→ WHAT YOU SHOULD DO: Below is some data. Retype exactly the lines starting at the one with "Task: Go up one level with Up arrow" and ending at the one with "This screenshot has height=776, width=1280.".

→ PROVIDED MATERIAL:

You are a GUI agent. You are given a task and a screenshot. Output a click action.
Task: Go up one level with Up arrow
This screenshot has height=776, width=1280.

...

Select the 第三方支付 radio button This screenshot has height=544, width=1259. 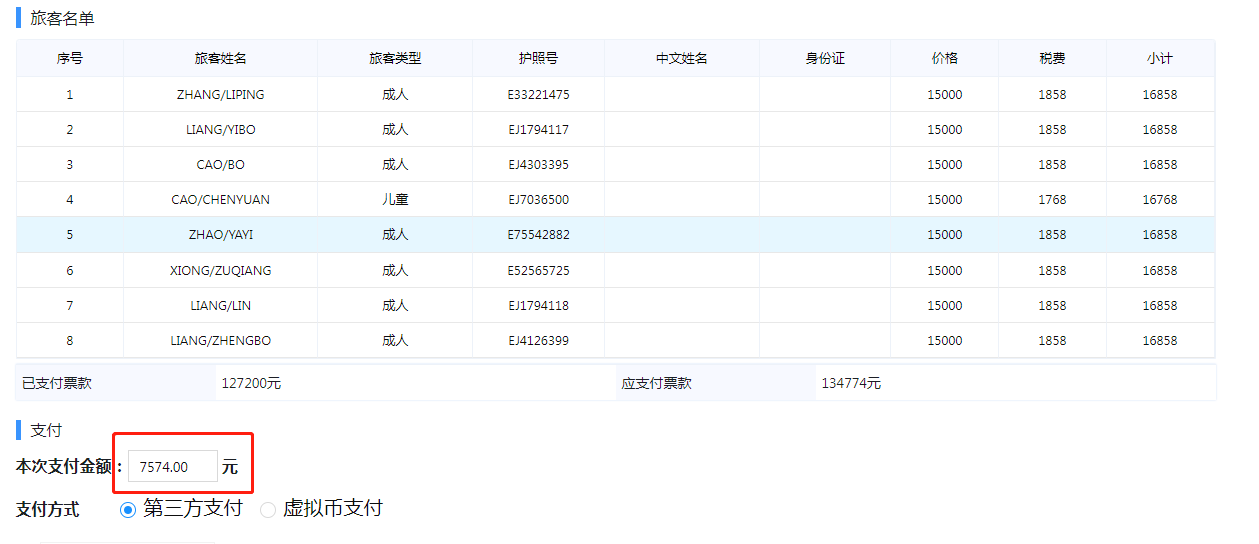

...

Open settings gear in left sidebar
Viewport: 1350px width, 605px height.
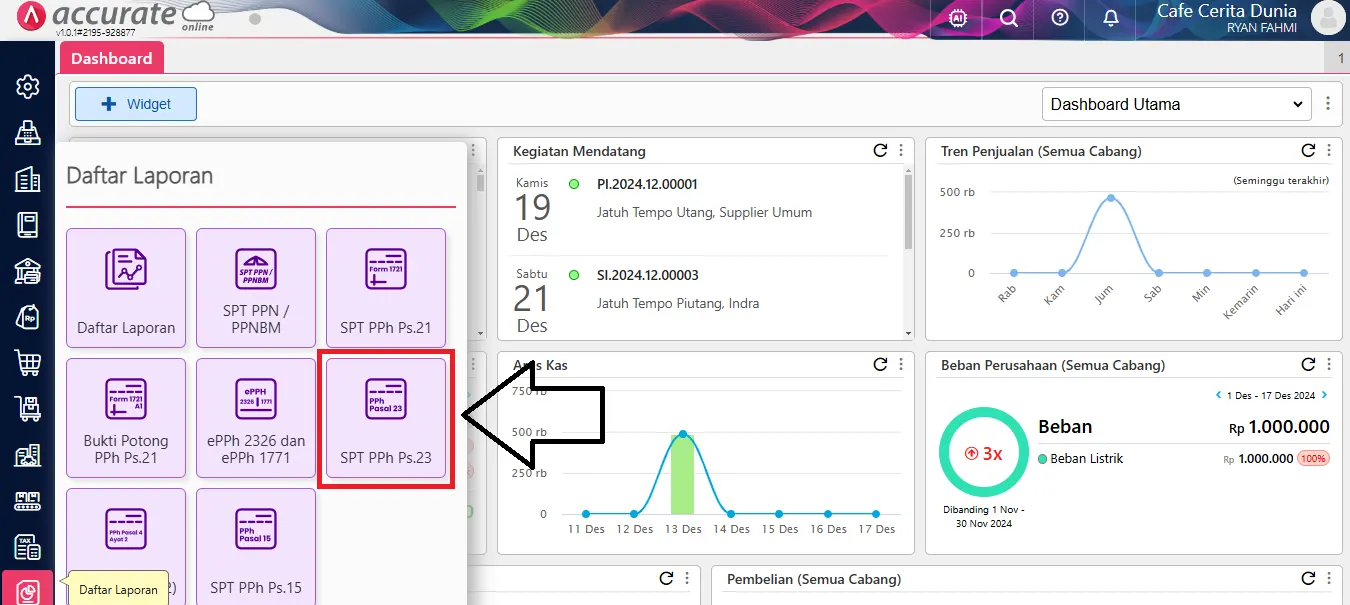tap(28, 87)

→ FINISHED EXERCISE:
Task: Go up one level with Up arrow
This screenshot has height=776, width=1280.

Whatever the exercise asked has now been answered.